Papers
Topics
Authors
Recent
Search
2000 character limit reached

LazyDAgger: Efficient Imitation Learning

Updated 2 February 2026
  • LazyDAgger is an imitation learning algorithm that minimizes expert interventions by selectively querying states with high uncertainty.
  • It utilizes dropout-based model ensembles to quantify uncertainty, allowing only the most ambiguous states to trigger expert labeling.
  • Variants further optimize human-in-the-loop control by reducing context switches through asymmetric thresholds and noise injection during supervision.

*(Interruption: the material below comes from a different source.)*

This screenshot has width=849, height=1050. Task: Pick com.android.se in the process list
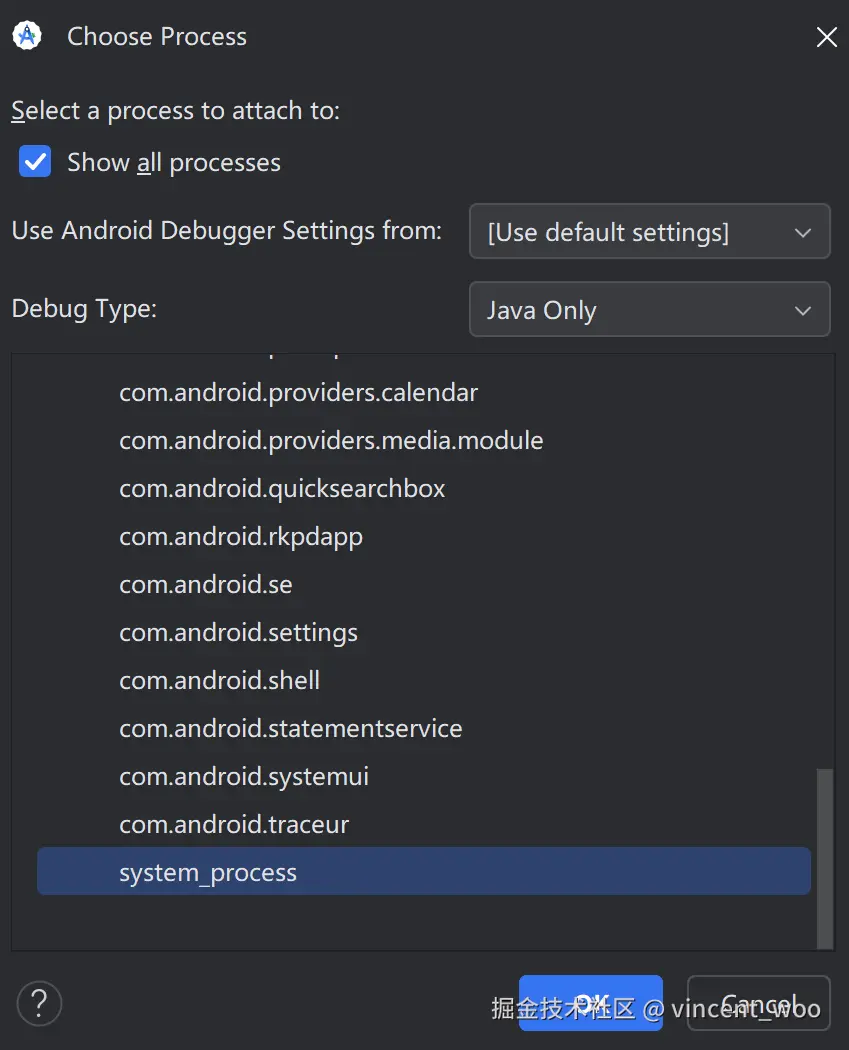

LazyDAgger is an imitation learning (IL) algorithm, designed to efficiently reduce expert intervention queries and minimize supervisor burden during interactive training of autonomous policies. Two principal algorithmic streams carry the LazyDAgger label: one based on disagreement-driven querying for expert labeling (Haridas et al., 2023), and another focused on reducing supervisor context-switching overhead via optimized human-in-the-loop control delegation (Hoque et al., 2021).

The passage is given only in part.